__What is being asked__. Reproduce word for word the stretch from the start of the entries through the line containing "The image size", and leave the pictures out of your answer.

Saved entries
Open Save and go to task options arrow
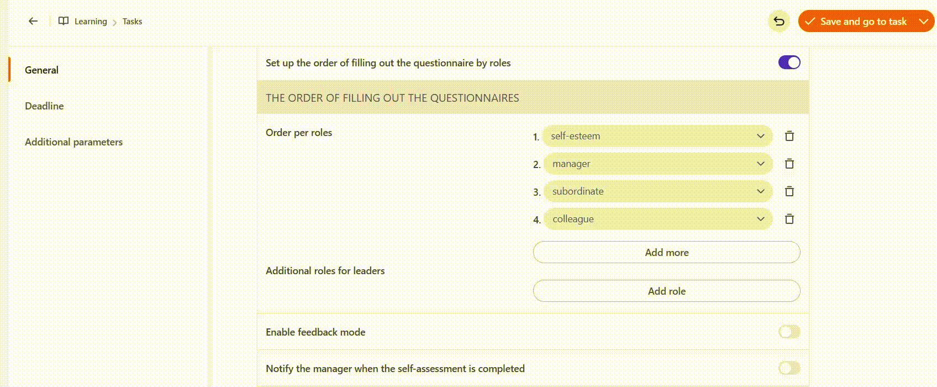This screenshot has height=387, width=937. [923, 22]
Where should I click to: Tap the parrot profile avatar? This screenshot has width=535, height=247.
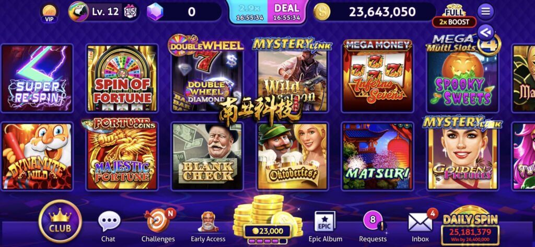[x=78, y=11]
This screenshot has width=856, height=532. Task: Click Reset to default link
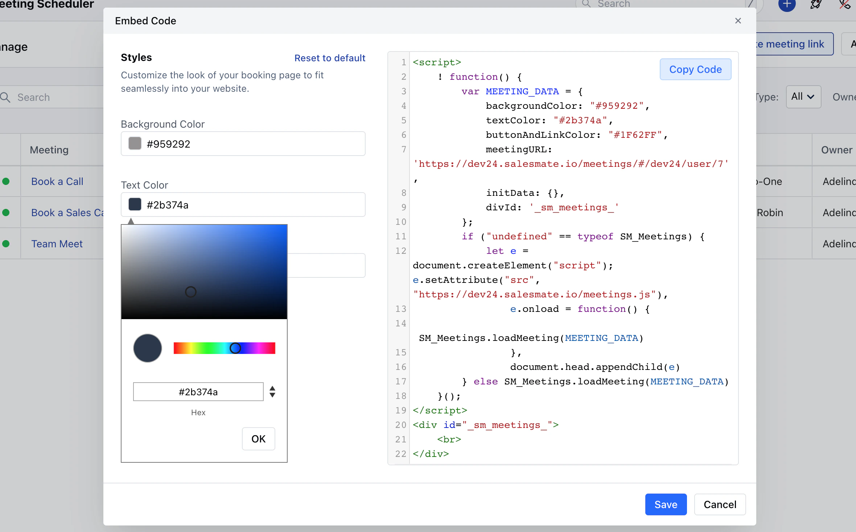330,58
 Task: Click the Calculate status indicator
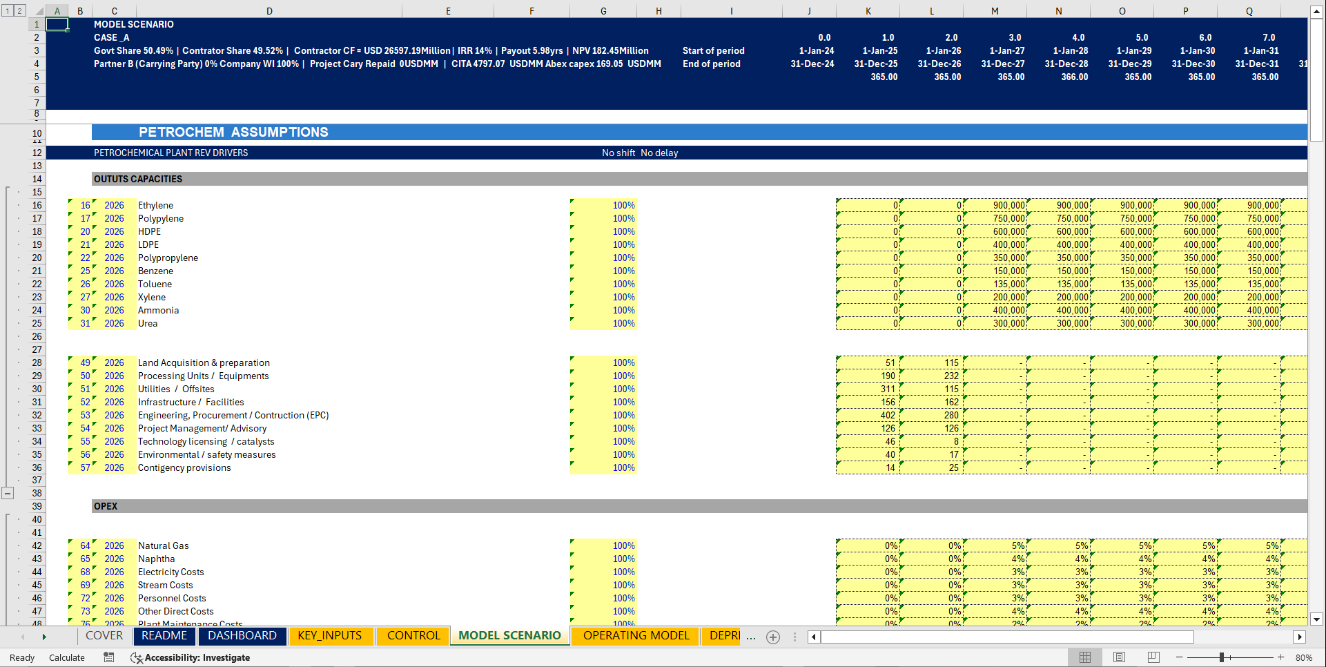[x=67, y=657]
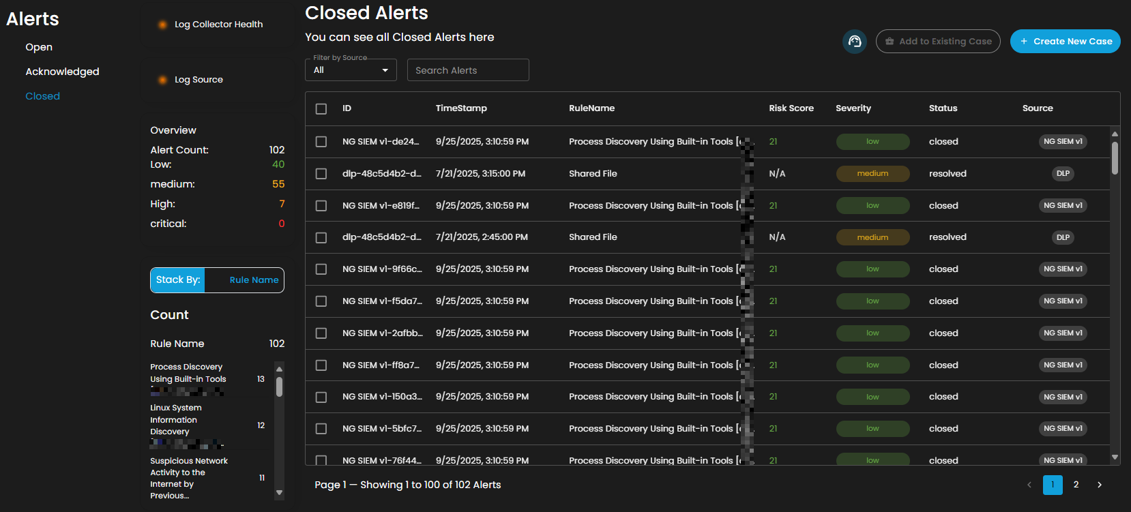Click the Create New Case button
The height and width of the screenshot is (512, 1131).
pos(1065,42)
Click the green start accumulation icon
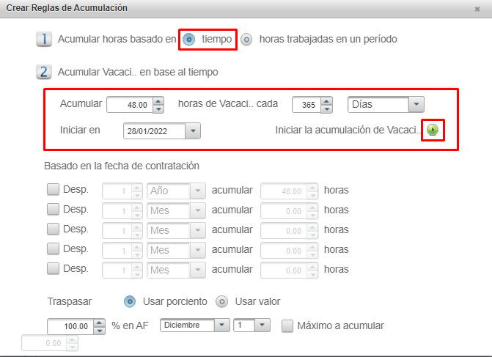The image size is (492, 357). click(x=433, y=130)
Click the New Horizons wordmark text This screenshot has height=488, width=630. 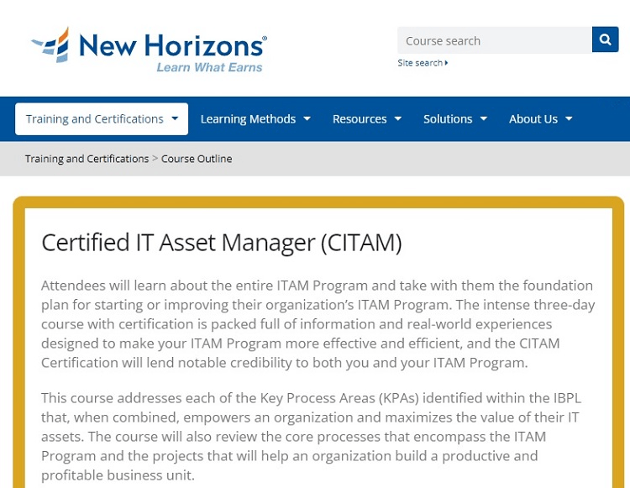tap(173, 45)
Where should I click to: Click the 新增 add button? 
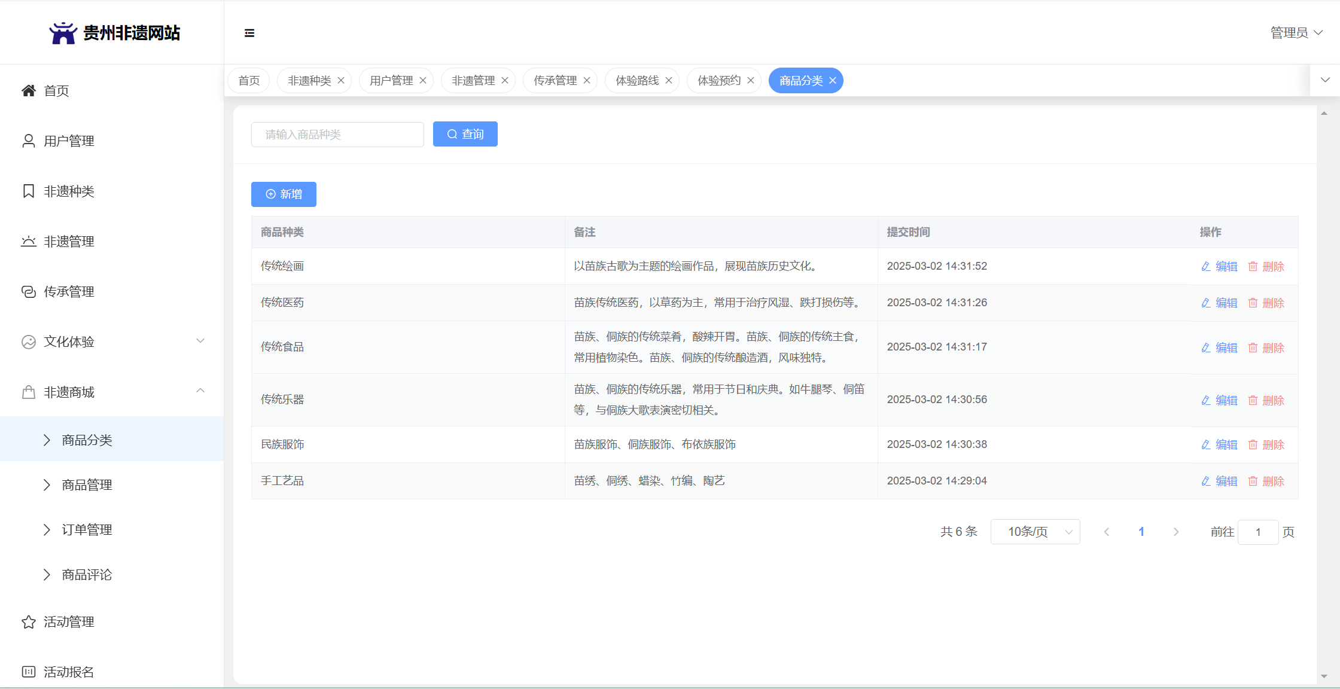[x=284, y=194]

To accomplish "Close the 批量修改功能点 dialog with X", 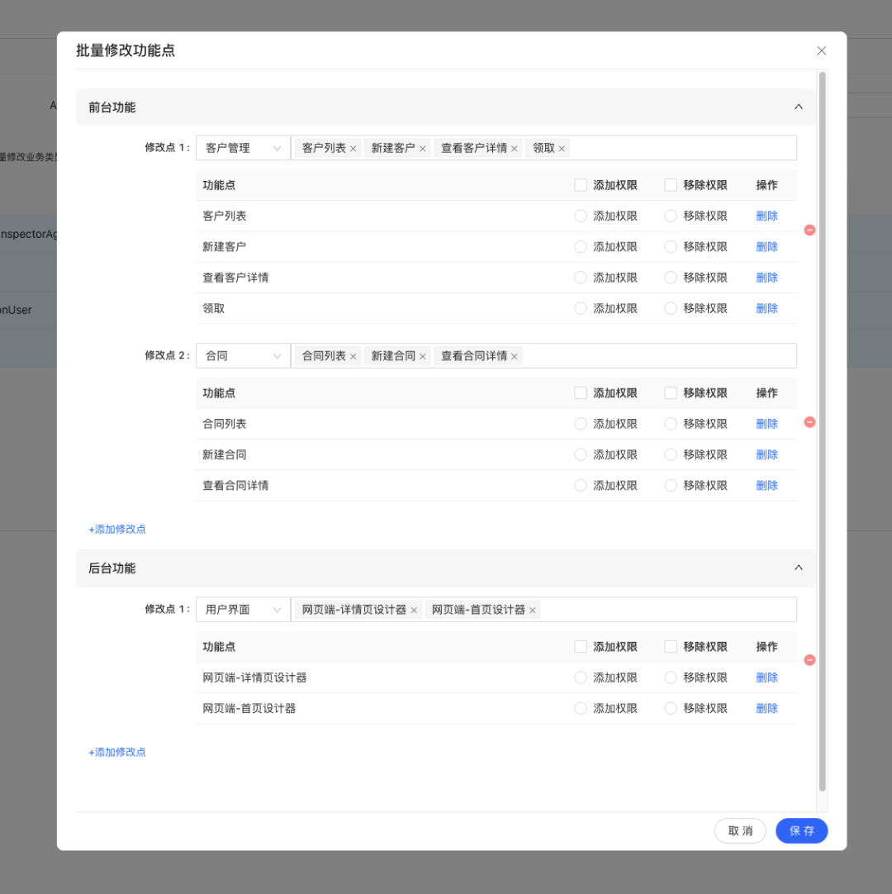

__Response for this exercise__.
Open Save and go to task options arrow
This screenshot has height=387, width=937. [923, 22]
Where should I click to: Tap the parrot profile avatar? This screenshot has width=535, height=247.
[x=78, y=11]
This screenshot has width=856, height=532. Task: Click Reset to default link
330,58
 Task: Click the Calculate status indicator
[x=67, y=657]
Click the Create New Case button
The height and width of the screenshot is (512, 1131).
pos(1065,42)
Click the green start accumulation icon
The image size is (492, 357). click(x=433, y=130)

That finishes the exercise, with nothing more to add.